■ Cuplikan Teks

Baca berita tanpa iklan. Gabung Kompas.com+

Presiden Jokowi Dinilai Punya Alasan Kuat Menolak Revisi UU KPK

Kompas.com - 06/09/2019, 17:05 WIB
Kristian Erdianto,
Diamanty Meiliana

Tim Redaksi

JAKARTA, KOMPAS.com - Forum Masyarakat Peduli Parlemen Indonesia (Formappi) Lucius Karus berpendapat, saat ini Presiden Joko Widodo memiliki alasan kuat untuk tidak menyetujui pembahasan revisi Undang-Undang Nomor 30 Tahun 2002 tentang Komisi Pemberantasan Tindak Pidana Korupsi (UU KPK).

Menurut Lucius, berbagai penolakan dari masyarakat sipil dan pegiat antikorupsi dapat menjadi alasan Presiden Jokowi tidak mengirimkan Surat Presiden (Surpres) ke DPR.

■ Bahan

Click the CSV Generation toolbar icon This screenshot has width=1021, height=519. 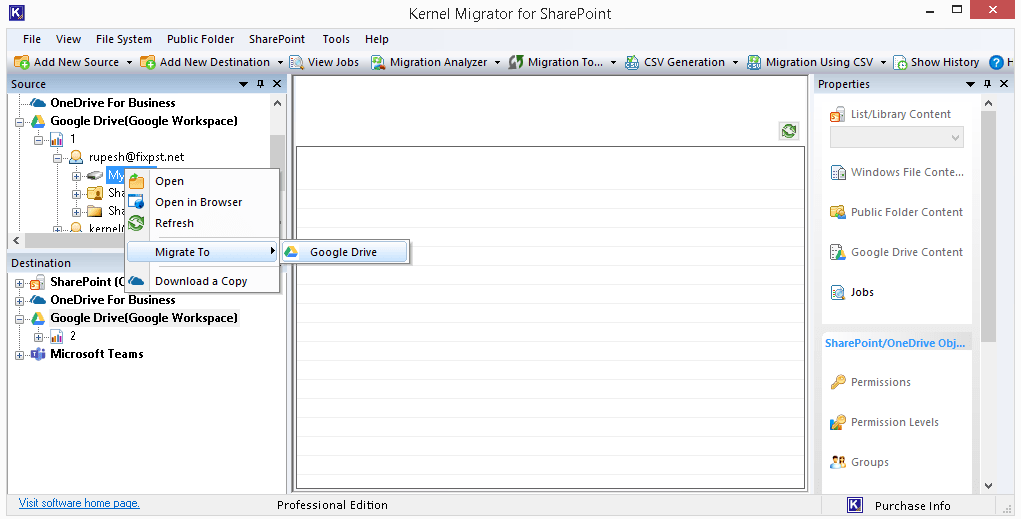pyautogui.click(x=632, y=62)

■ Soal untuk Dikerjakan
Salin dengan tepat bagian artikel tentang penolakan revisi UU KPK, mulai dari "Kompas.com - 06/09/2019, 17:05" sampai "(Surpres) ke DPR.".

■ Jawaban Lengkap
Kompas.com - 06/09/2019, 17:05 WIB
Kristian Erdianto,
Diamanty Meiliana

Tim Redaksi

JAKARTA, KOMPAS.com - Forum Masyarakat Peduli Parlemen Indonesia (Formappi) Lucius Karus berpendapat, saat ini Presiden Joko Widodo memiliki alasan kuat untuk tidak menyetujui pembahasan revisi Undang-Undang Nomor 30 Tahun 2002 tentang Komisi Pemberantasan Tindak Pidana Korupsi (UU KPK).

Menurut Lucius, berbagai penolakan dari masyarakat sipil dan pegiat antikorupsi dapat menjadi alasan Presiden Jokowi tidak mengirimkan Surat Presiden (Surpres) ke DPR.